■ YOUR OBJECTIVE
Without omitting anything, copy the data exactly.

(Beginning of DATA FOR REVIEW)

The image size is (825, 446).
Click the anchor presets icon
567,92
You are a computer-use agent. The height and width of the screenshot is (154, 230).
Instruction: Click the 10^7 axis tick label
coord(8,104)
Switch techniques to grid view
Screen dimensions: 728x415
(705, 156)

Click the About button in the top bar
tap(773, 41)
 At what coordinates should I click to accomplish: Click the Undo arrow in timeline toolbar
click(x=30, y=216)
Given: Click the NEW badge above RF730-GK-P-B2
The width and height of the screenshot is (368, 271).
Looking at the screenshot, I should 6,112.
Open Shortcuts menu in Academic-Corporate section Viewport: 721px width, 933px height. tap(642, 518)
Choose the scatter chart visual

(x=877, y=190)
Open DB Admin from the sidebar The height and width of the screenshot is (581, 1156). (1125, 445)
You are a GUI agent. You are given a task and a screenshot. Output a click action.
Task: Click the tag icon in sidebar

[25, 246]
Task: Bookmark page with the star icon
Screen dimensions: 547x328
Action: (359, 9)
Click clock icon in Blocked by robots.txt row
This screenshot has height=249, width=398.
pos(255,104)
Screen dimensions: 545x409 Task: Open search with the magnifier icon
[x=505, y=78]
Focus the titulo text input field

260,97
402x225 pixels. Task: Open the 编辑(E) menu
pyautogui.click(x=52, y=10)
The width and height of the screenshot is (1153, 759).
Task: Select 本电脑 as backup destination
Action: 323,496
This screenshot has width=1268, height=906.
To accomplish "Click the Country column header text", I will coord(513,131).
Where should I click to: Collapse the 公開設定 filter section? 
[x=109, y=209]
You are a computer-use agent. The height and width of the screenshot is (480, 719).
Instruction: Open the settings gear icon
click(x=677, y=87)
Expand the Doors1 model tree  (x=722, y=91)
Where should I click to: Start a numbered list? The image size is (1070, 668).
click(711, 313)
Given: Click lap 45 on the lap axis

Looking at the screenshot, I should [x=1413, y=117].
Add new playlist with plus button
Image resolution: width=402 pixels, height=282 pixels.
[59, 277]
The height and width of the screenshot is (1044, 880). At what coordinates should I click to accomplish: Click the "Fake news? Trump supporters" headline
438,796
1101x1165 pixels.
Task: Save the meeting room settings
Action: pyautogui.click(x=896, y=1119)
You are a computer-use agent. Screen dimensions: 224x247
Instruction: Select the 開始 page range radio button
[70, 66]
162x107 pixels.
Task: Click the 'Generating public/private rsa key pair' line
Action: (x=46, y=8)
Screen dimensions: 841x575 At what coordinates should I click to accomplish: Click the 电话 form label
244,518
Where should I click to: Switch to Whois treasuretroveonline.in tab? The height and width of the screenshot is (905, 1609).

(End of DATA FOR REVIEW)

■ ANSWER SPACE
The image size is (825, 446).
Click the anchor presets icon
567,92
You are a computer-use agent. The height and width of the screenshot is (154, 230).
Instruction: Click the 10^7 axis tick label
coord(8,104)
Switch techniques to grid view
Screen dimensions: 728x415
(705, 156)

Click the About button in the top bar
tap(773, 41)
 At what coordinates should I click to accomplish: Click the Undo arrow in timeline toolbar
click(x=30, y=216)
Given: Click the NEW badge above RF730-GK-P-B2
The width and height of the screenshot is (368, 271).
Looking at the screenshot, I should 6,112.
Open Shortcuts menu in Academic-Corporate section Viewport: 721px width, 933px height. tap(642, 518)
Choose the scatter chart visual

(x=877, y=190)
Open DB Admin from the sidebar The height and width of the screenshot is (581, 1156). (1125, 445)
You are a GUI agent. You are given a task and a screenshot. Output a click action.
Task: Click the tag icon in sidebar

[25, 246]
Task: Bookmark page with the star icon
Screen dimensions: 547x328
Action: (359, 9)
Click clock icon in Blocked by robots.txt row
This screenshot has height=249, width=398.
pos(255,104)
Screen dimensions: 545x409 Task: Open search with the magnifier icon
[x=505, y=78]
Focus the titulo text input field

260,97
402x225 pixels. Task: Open the 编辑(E) menu
pyautogui.click(x=52, y=10)
The width and height of the screenshot is (1153, 759).
Task: Select 本电脑 as backup destination
Action: 323,496
This screenshot has width=1268, height=906.
To accomplish "Click the Country column header text", I will coord(513,131).
Where should I click to: Collapse the 公開設定 filter section? 
[x=109, y=209]
You are a computer-use agent. The height and width of the screenshot is (480, 719).
Instruction: Open the settings gear icon
click(x=677, y=87)
Expand the Doors1 model tree  (x=722, y=91)
Where should I click to: Start a numbered list? The image size is (1070, 668).
click(711, 313)
Given: Click lap 45 on the lap axis

Looking at the screenshot, I should [x=1413, y=117].
Add new playlist with plus button
Image resolution: width=402 pixels, height=282 pixels.
[59, 277]
The height and width of the screenshot is (1044, 880). At what coordinates should I click to accomplish: Click the "Fake news? Trump supporters" headline
438,796
1101x1165 pixels.
Task: Save the meeting room settings
Action: pyautogui.click(x=896, y=1119)
You are a computer-use agent. Screen dimensions: 224x247
Instruction: Select the 開始 page range radio button
[70, 66]
162x107 pixels.
Task: Click the 'Generating public/private rsa key pair' line
Action: (x=46, y=8)
Screen dimensions: 841x575 At what coordinates should I click to accomplish: Click the 电话 form label
244,518
Where should I click to: Switch to Whois treasuretroveonline.in tab? The height and width of the screenshot is (905, 1609).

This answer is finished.